> _ACTIVITY_:
In the listing below, find each line that holds "width" and list it.

> _RECORDS FOR THE EXERCISE_:
___

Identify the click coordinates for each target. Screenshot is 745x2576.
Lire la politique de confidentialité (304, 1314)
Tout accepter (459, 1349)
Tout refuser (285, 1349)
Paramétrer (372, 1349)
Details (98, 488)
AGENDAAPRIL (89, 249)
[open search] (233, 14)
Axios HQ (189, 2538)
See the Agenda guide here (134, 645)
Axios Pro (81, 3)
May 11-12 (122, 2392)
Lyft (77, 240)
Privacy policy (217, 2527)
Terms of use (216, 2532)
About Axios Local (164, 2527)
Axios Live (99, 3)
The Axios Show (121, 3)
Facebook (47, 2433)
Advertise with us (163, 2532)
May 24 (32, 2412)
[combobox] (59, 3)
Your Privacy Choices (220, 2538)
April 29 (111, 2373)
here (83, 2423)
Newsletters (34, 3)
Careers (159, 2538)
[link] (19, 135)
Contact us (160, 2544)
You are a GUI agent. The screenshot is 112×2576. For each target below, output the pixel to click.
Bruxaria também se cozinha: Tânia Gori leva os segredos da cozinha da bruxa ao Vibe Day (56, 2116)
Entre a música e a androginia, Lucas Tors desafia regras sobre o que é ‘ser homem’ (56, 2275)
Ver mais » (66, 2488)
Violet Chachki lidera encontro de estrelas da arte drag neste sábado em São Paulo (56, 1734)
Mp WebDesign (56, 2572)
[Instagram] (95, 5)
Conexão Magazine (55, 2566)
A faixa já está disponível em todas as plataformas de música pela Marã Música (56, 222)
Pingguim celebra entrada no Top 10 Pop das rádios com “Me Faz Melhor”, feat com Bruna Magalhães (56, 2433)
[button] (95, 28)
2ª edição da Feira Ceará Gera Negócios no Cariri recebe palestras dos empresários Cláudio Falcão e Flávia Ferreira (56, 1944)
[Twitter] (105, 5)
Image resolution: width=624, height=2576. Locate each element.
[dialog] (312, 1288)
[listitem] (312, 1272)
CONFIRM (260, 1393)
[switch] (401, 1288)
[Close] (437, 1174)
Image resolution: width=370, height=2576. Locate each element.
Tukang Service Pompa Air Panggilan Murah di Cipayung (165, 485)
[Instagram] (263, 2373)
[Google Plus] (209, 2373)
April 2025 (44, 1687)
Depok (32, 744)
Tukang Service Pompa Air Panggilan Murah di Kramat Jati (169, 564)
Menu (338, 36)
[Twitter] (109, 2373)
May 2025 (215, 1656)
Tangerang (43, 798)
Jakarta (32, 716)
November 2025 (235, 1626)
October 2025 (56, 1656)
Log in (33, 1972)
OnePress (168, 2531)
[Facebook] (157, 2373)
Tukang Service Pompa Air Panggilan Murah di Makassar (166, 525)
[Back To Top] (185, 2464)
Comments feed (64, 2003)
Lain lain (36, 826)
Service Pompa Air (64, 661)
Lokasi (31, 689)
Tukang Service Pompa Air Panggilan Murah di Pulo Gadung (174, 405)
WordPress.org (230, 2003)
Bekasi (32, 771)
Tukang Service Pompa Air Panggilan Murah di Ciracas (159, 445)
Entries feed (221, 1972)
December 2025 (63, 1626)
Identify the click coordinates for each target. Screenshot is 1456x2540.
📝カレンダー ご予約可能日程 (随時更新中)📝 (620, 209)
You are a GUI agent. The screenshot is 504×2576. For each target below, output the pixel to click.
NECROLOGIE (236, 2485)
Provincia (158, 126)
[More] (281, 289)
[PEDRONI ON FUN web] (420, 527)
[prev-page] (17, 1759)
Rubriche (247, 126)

___

> _YOUR RESPONSE_:
Image resolution: width=624, height=2576. Locate each element.
Image resolution: width=370, height=2576. Locate each element.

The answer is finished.